Tentu, setidaknya ada kader KOPRI yang cukup menarik seperti penulis saat ini.
Menariknya adalah bahwa penulis tidak tumbuh dan besar dibawah kaderisasi KOPRI
namun mengemban amanah untuk membesarkan KOPRI. Dua hal ini berbeda namun
memiliki titik temu tujuan yang sama.
Kader dan Pengakuan Terhadap
KOPRI
Titik temu
dari “Tumbuh bukan dari kaderisasi KOPRI” dan “Berkewajiban Membesarkan KOPRI”
harus dilihat lebih dalam dan dimulai dari menjawab pertanyaan, siapa itu kader
KOPRI?. Suka atau tidak suka, kader KOPRI adalah mereka yang berjenis kelamin
perempuan dan masuk PMII terhitung sejak mengikuti jenjang kaderisasi MAPABA.
Mengapa kemudian harus ada wadah khusus untuk kader putri? Bukankah ini justru
membuat sekat perbedaan antara laki-laki dan perempuan maka hilanglah keadilan
dan kesetaraan?. Jawabannya “Tidak”. Pertanyaan ini penulis anggap alay dan berlebihan.
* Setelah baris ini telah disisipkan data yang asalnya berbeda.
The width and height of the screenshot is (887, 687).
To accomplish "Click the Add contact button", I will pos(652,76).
Sebab, kekhawatiran
itu sama sekali tidak terbukti.
KOPRI dan Cita-cita Kaderisasi
Terlepas
dari sejarah panjang yang tertulis di modul kaderisasi, bagaimana dan sebab apa
KOPRI lahir, dibubarkan lalu dibentuk kembali. KOPRI lahir bukan untuk membuat
gerakan separatis melawan visi misi PMII apalagi menjadi rival. KOPRI lahir
sebagai wadah untuk mengakomodir, mengembangkan serta mentransformasikan
potensi kader putri sesuai bidangnya. Seperti yang kita ketahui, bahwa jantung
PMII ada pada Biro Kaderisasinya atau pengkaderannya.
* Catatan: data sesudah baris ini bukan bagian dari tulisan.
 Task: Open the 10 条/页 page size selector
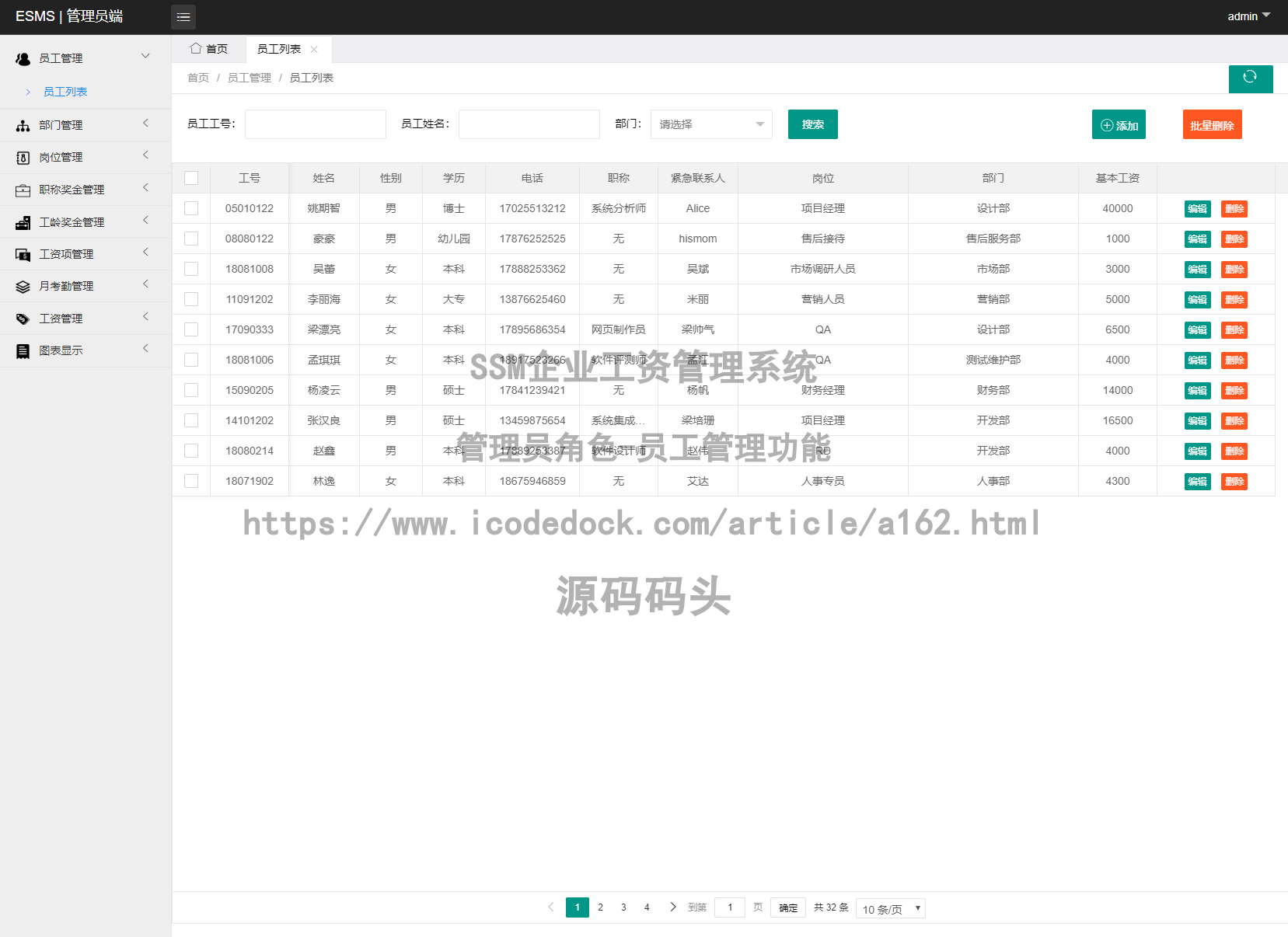890,908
KOPRI merupakan bilik kanan jantung
kaderisasi PMII yang fokus pada potensi kader perempuannya. Maka, dalam proses mengadernya,
KOPRI mengaharapkan agar seluruh kader putri ikut terlibat dalam setiap proses
di PMII, terlibat dalam setiap Biro/Lembaga/Departemen kepengurusan yang ada di
PMII tanpa meninggalkan gerakan kolektif dalam meningkatkan potensi,
kredibilitas serta progresifitas kader perempuan melalui KOPRI.
KOPRI hadir
sebagai tolok ukur perkembangan potensi kader perempuan. Artinya, semakin
progresif KOPRI maka jelaslah semakin berkualitas kadernya. Begitu juga
sebaliknya. Lalu, sejauh mana prestasi KOPRI sampai saat ini?.
Membicarakan
prestasi KOPRI tentu akan banyak pihak yang memandang remeh atau bisa dikatakan
bahwa KOPRI sampai saat ini belum memiliki aksi nyata dan produk serius dalam
mendistribusikan kader-kader putrinya. Semua itu terjadi bukan sebab semata-mata
status KOPRI di PMII melainkan kesadaran, pemahaman dan keseriusan kader-kader
putrinya untuk ‘pulang ke rumah’.
Pertama, kesadaran kader putri akan statusnya sebagai kader KOPRI
belum selesai sepenuhnya. Ini terjadi di seluruh KOPRI se Indonesia, mulai dari
level Rayon, Komisariat bahkan Cabang. Kedua,
pemahaman salah kaprah tentang hadirnya KOPRI sebagai tembok pemisah dalam berproses
di PMII. Ketiga, keseriusan dalam
membangun gerakan perempuan secara kolektif di PMII melemah.
Harus diakui
bahwa secara potensi kader putri cukup kompeten dan kompatible. Namun, siapa
yang mampu besar tanpa adanya organisasi? Bahwa perlu disadari oleh semua kader
putri, urgensi kekuatan secara kolektif harus dibangun. Jika kita sibuk
mengejar dan mengasah potensi diri tapi lupa mengabdi untuk organisasi, maka
kekuatan tadi hanya berlaku dikandang sendiri.
Kelemahan
kader perempuan adalah hal yang remeh dan klasik. Suka tidak suka, kenyataan
lemahnya tingkat kepercayaaan perempuan terhadap perempuan lainya nyata terjadi.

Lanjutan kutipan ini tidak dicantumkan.